* **Action item**: From the records that follow, return exactly the lines beginning at the one that contains "Viewport: 757px width, 462px" and ending at the one that contains "Task: Delete the", pictures left out.

Data excerpts
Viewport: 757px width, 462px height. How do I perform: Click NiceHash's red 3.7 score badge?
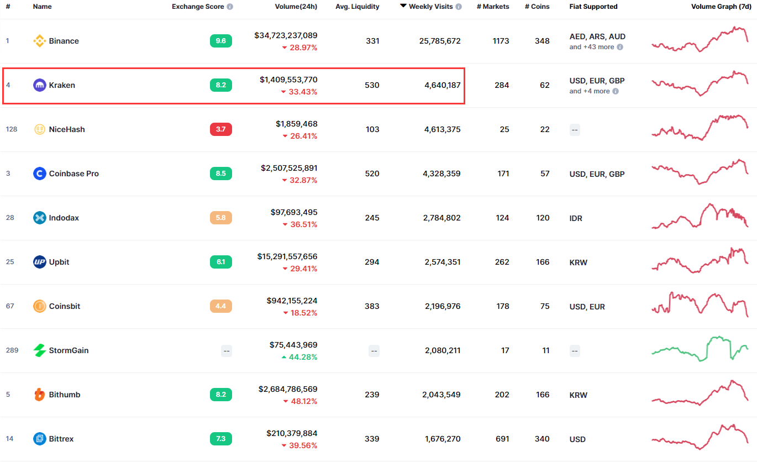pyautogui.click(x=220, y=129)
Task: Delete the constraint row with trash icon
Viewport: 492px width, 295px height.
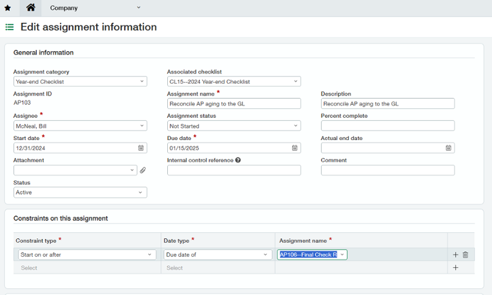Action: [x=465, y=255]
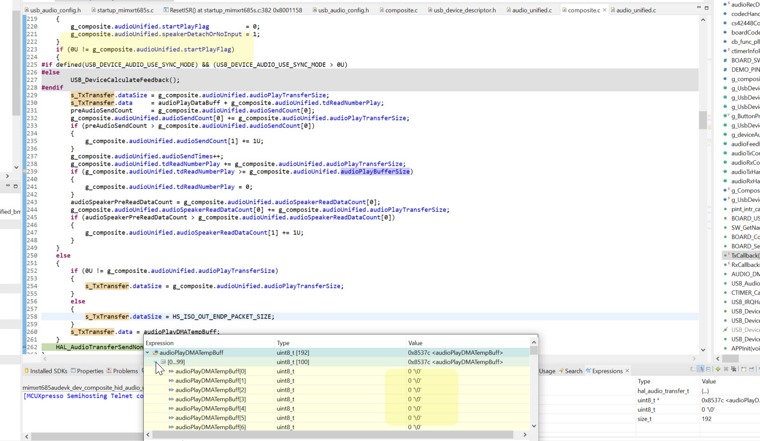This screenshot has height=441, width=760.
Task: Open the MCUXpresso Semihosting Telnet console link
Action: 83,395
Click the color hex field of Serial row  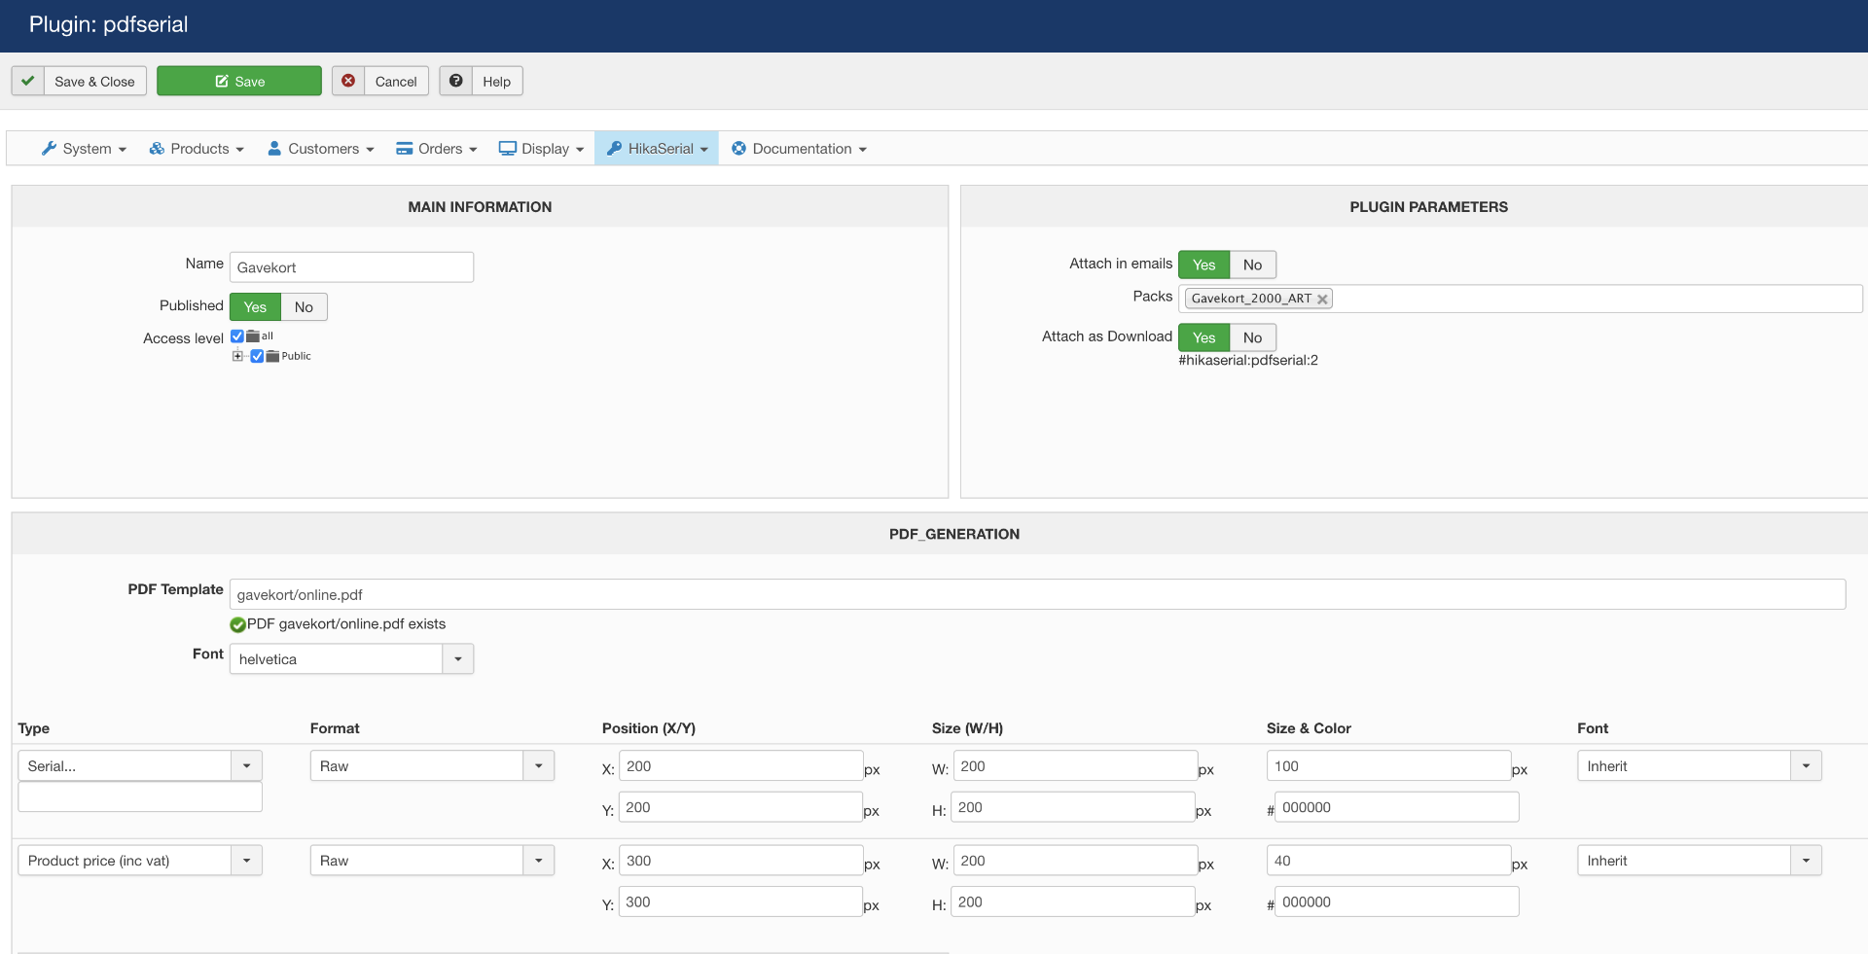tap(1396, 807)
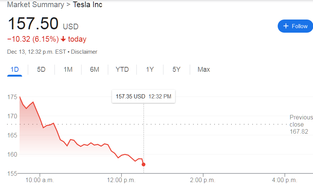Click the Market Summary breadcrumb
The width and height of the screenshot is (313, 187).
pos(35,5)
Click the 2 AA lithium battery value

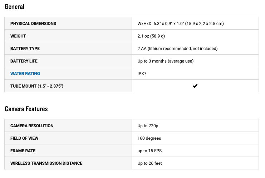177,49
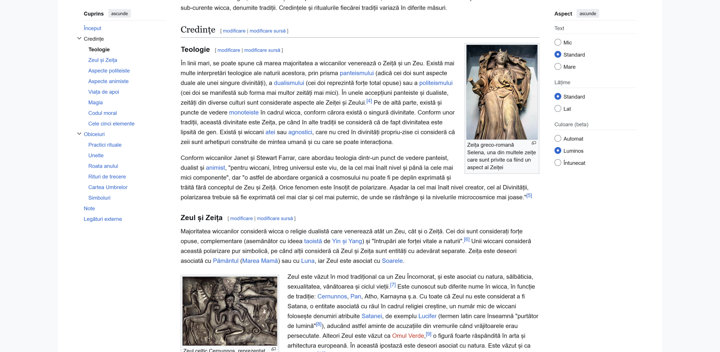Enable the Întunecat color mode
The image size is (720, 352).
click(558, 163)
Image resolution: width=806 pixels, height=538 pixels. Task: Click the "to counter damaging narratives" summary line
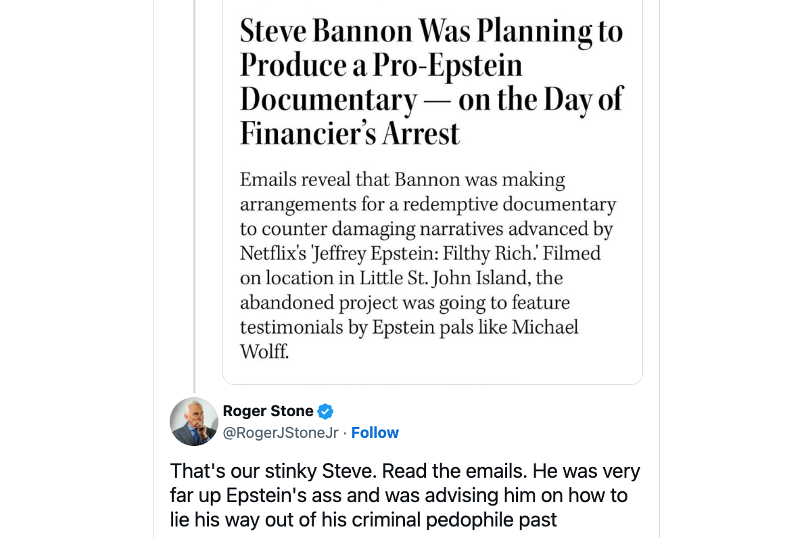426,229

---

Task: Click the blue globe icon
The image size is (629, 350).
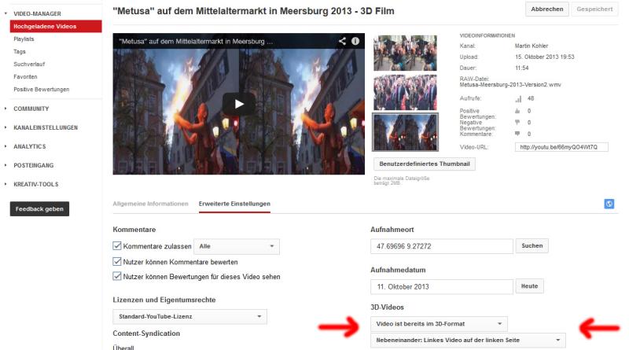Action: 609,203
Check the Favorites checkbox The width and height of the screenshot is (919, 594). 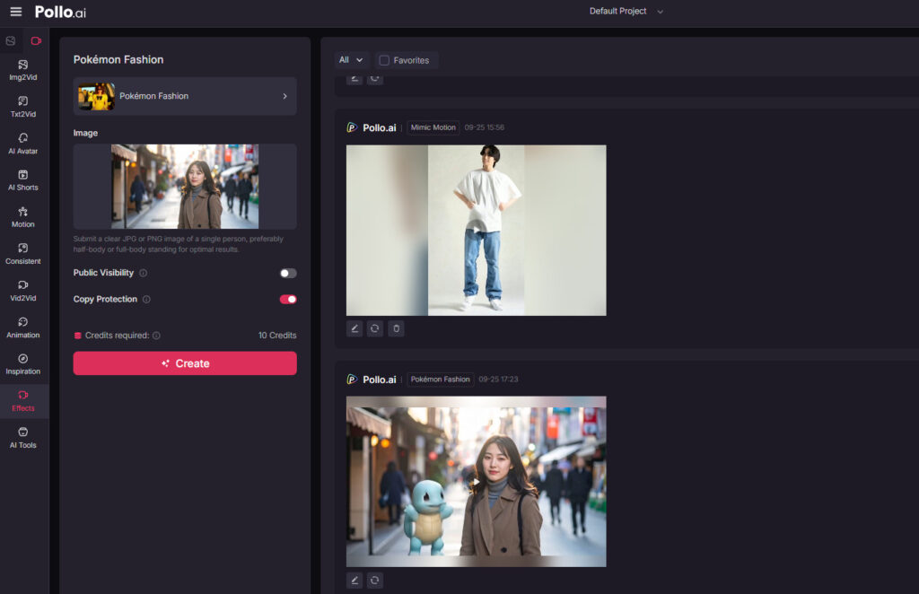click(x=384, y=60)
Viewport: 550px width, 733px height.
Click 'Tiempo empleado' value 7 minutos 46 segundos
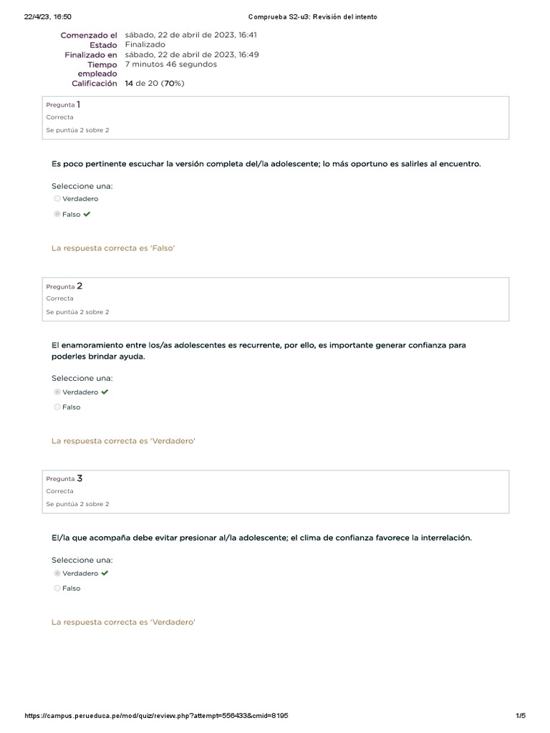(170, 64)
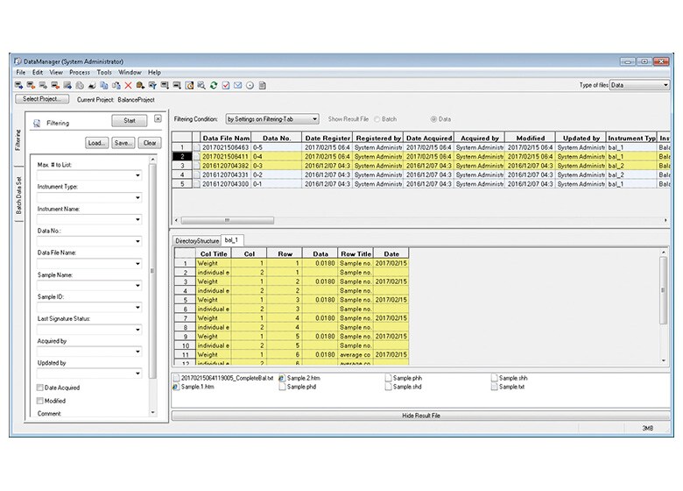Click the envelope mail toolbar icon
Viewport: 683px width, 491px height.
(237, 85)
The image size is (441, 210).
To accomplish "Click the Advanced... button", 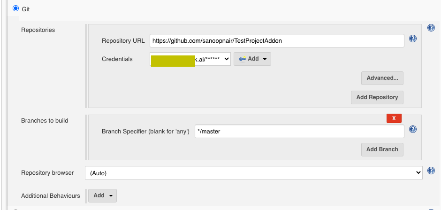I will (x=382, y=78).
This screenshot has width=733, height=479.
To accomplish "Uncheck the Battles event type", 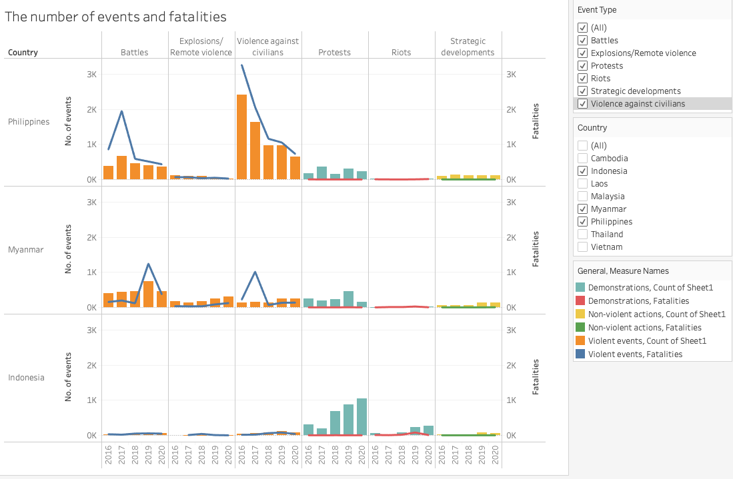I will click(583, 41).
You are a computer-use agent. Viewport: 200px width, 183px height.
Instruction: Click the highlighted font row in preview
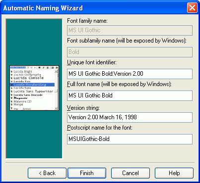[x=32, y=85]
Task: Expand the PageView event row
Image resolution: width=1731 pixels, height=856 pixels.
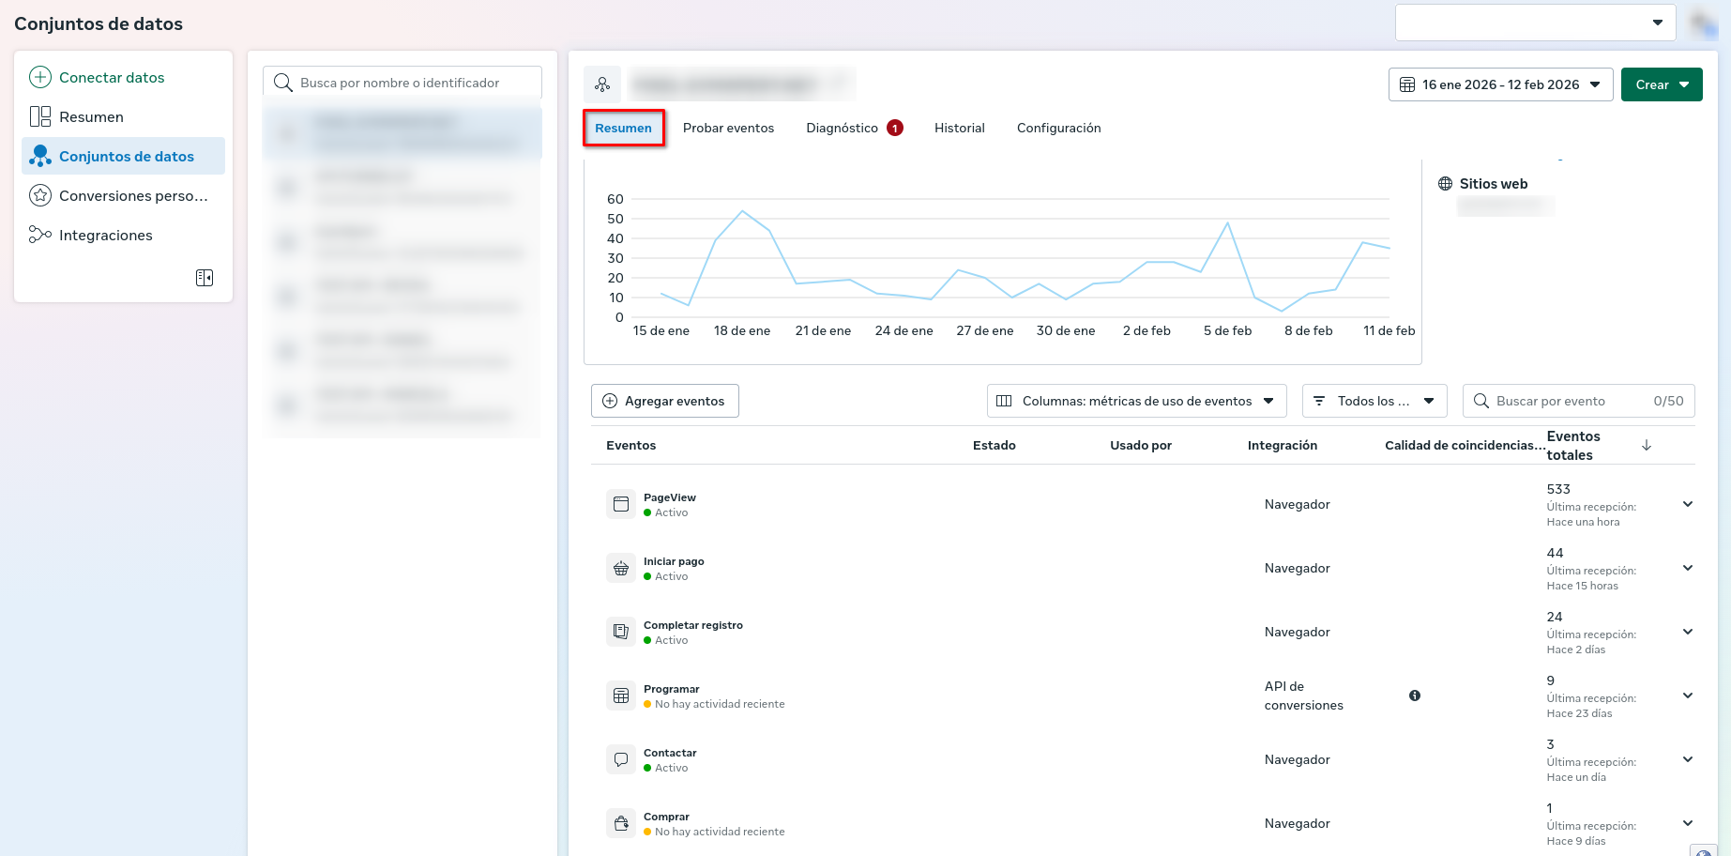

* **Expected answer**:
Viewport: 757px width, 462px height. How do I perform: Click NiceHash's red 3.7 score badge?
pyautogui.click(x=220, y=129)
Task: Delete the constraint row with trash icon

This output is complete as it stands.